### DATA PROVIDED
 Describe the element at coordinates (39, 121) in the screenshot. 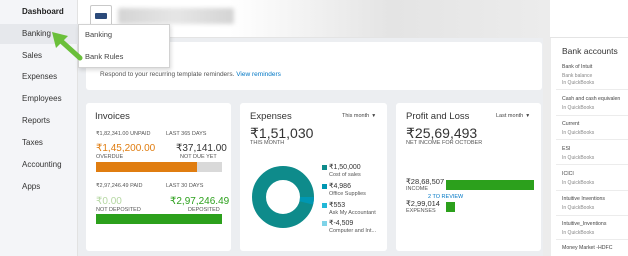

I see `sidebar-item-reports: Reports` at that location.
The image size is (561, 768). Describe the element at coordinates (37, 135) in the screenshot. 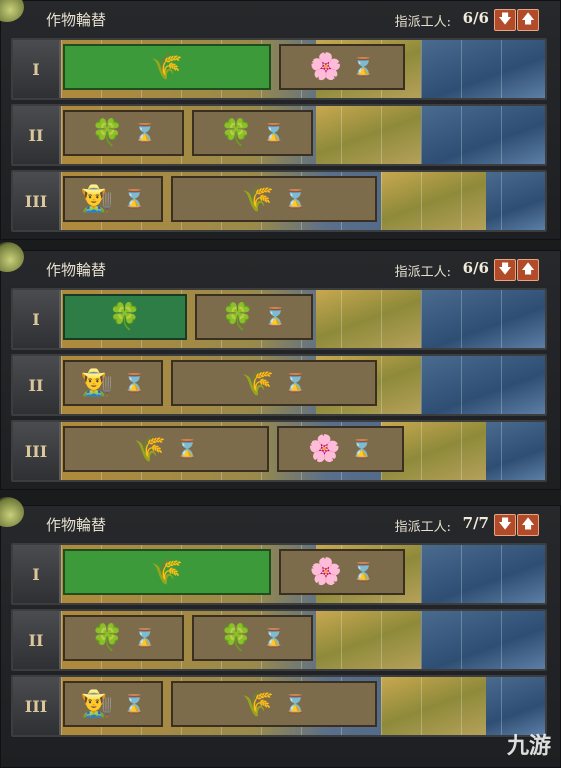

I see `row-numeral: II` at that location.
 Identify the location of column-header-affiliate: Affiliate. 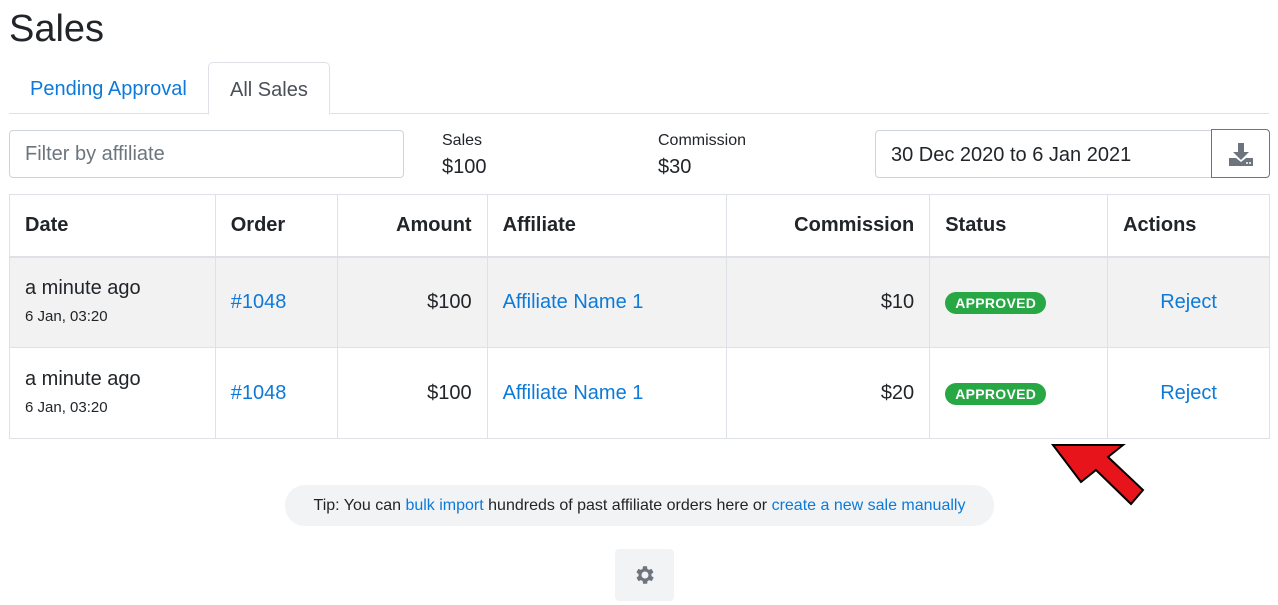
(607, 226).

---

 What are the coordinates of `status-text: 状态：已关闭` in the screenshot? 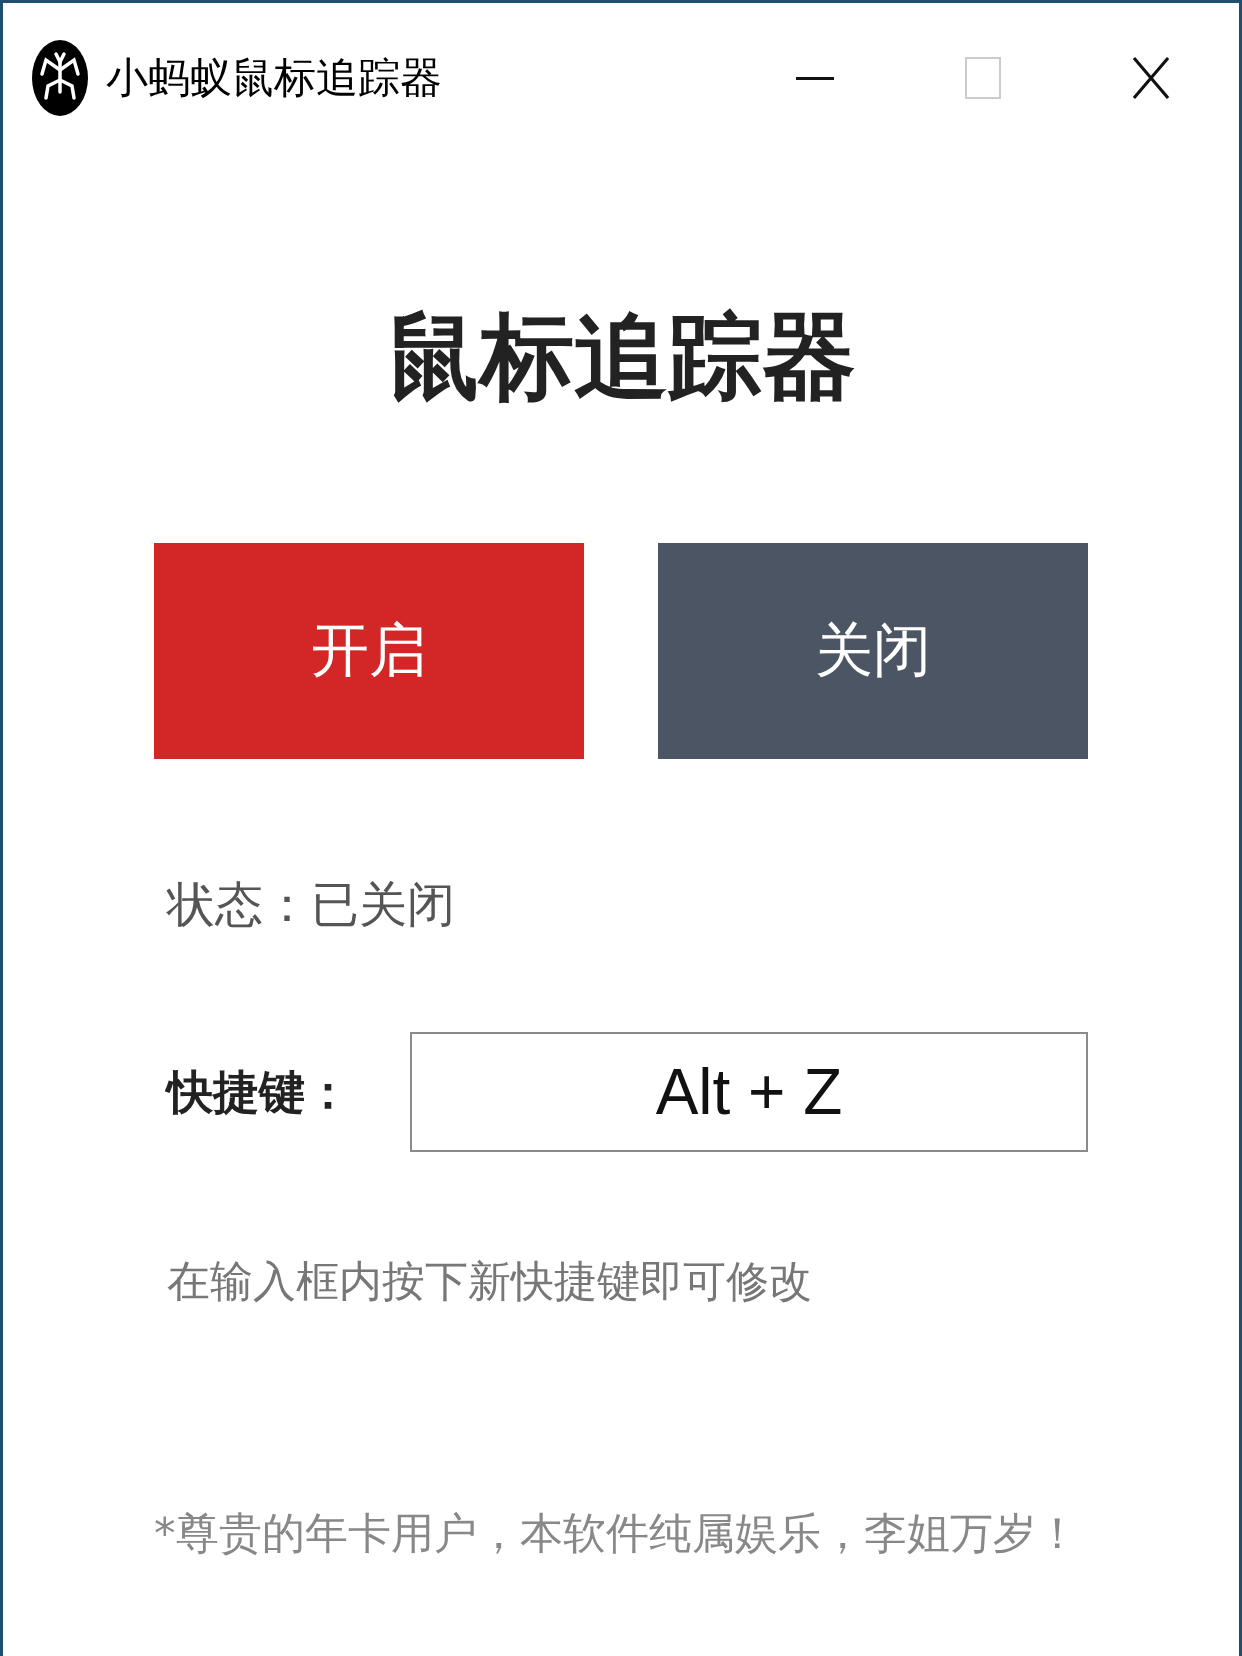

### EXERCISE REQUIREMENTS
Copy out the records starting at the line that contains "The image size" and ending after the line that contains "(607, 226).", reproducing each line unchanged. Leave the pictures out.

### RESPONSE TO THE TASK
The image size is (561, 768). Describe the element at coordinates (37, 135) in the screenshot. 

I see `row-numeral: II` at that location.
 Identify the location of column-header-affiliate: Affiliate. 
(607, 226).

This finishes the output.